2. Kashi Vishwanath Temple Deep in the heart of the Old City, up a steep cow-filled laneway from the grim cremation site of Manikarnika Ghat on the Ganges is this important Shiva temple, one of India's most famous in the holiest of Hindu cities. The temple's landmark is its nearly 16-metre golden spire. Entry is often barred to tourists but just being near the temple and its pilgrims is a worthwhile experience.
3. Ganges spa treatment Don't worry, it's safe. At the Jiva Spa at the elegant Nadesar Palace, indulge in the signature "Abhisheka" treatment inspired by "time-honoured Indian purifying rituals". Purified water from the Ganges is poured onto the body. A concoction called "panchamrutha" is then applied to the body and after its therapeutic ingredients soak into the skin, it's rinsed with Ganges water. Soothing sandalwood paste is then applied, followed by another rinse and a massage.
Indian domestic airlines, such as Jet Airways (jetairways.com) fly to Varanasi from the capital cities. There are also frequent train services from cities such as Kolkata and Agra. Check the Indian Railways timetable for schedules: indianrail.gov.in. Singapore Airlines has connections from Australia to six destinations in India, including Mumbai, Delhi and Kolkata. Regional partner SilkAir has connections to a further four destinations, including Kochi and Hyderabad. 13 10 11 or see singaporeair.com; or silkair.com.

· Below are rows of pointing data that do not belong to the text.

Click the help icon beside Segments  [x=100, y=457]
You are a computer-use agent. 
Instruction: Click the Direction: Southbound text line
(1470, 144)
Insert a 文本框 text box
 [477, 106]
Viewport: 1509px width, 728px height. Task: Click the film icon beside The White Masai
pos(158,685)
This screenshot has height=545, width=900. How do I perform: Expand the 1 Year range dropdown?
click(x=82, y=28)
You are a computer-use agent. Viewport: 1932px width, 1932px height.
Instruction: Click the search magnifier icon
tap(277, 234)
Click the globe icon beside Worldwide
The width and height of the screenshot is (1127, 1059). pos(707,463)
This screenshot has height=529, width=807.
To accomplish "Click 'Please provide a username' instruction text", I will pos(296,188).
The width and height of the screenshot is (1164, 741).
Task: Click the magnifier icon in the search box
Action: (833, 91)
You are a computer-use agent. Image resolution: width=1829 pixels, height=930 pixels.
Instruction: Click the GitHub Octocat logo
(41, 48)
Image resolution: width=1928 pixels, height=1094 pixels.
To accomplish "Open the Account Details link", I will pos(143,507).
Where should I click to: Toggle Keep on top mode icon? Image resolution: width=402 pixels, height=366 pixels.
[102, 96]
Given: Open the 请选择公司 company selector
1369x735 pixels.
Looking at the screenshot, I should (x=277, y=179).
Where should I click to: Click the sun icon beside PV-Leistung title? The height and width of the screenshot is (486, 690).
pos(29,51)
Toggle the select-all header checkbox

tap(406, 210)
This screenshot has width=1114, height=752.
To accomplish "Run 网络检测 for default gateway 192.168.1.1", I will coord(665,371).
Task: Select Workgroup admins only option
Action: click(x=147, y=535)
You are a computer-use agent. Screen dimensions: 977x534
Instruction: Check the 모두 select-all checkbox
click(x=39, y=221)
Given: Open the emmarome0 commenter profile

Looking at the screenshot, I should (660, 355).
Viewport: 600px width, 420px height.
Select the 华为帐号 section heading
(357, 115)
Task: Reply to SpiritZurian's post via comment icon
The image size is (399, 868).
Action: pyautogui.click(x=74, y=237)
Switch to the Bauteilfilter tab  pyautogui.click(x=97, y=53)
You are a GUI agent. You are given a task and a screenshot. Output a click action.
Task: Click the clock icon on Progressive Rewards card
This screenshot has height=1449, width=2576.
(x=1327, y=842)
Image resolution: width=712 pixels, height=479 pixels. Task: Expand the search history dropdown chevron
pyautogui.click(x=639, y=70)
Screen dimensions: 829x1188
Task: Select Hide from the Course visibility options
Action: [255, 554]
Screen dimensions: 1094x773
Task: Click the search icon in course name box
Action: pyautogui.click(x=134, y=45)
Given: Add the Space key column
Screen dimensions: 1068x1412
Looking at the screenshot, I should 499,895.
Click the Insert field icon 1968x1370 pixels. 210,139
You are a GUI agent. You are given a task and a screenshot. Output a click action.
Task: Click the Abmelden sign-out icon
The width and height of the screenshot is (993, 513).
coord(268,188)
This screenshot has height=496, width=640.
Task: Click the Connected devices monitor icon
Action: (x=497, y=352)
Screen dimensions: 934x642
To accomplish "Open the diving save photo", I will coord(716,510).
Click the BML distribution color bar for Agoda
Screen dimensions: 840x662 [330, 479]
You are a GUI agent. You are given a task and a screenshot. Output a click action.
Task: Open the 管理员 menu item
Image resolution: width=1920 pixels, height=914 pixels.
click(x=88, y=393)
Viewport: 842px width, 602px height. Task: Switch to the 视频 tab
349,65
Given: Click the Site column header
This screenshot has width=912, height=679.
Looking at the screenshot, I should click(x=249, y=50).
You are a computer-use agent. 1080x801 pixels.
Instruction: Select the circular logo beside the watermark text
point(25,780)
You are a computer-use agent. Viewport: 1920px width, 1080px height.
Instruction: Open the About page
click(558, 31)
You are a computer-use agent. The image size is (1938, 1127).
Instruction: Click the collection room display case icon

Nadesar Palace offers the finest accommodation in Varanasi, with spacious rooms. Although away from the bustle of the city, it isn't too far removed, with the Ganges a short taxi or auto-rickshaw ride away. Rooms start at about 15,500 rupees ($342) (low season). In the same compound as the Nadesar is the Gateway Hotel Ganges, a comfortable business hotel also managed by Taj, with rooms starting at about 3600 rupees (low season). +91 542 2503 001; tajhotels.com.
When to go
The most pleasant time to visit is in the cooler months, between October and February, but expect the city to be more crowded and hotel rates higher. Varanasi can be witheringly hot in the height of summer, with temperatures capable of reaching 50 degrees. However, if you're willing to confine your activities to the early morning and late afternoon, you'll find smaller crowds.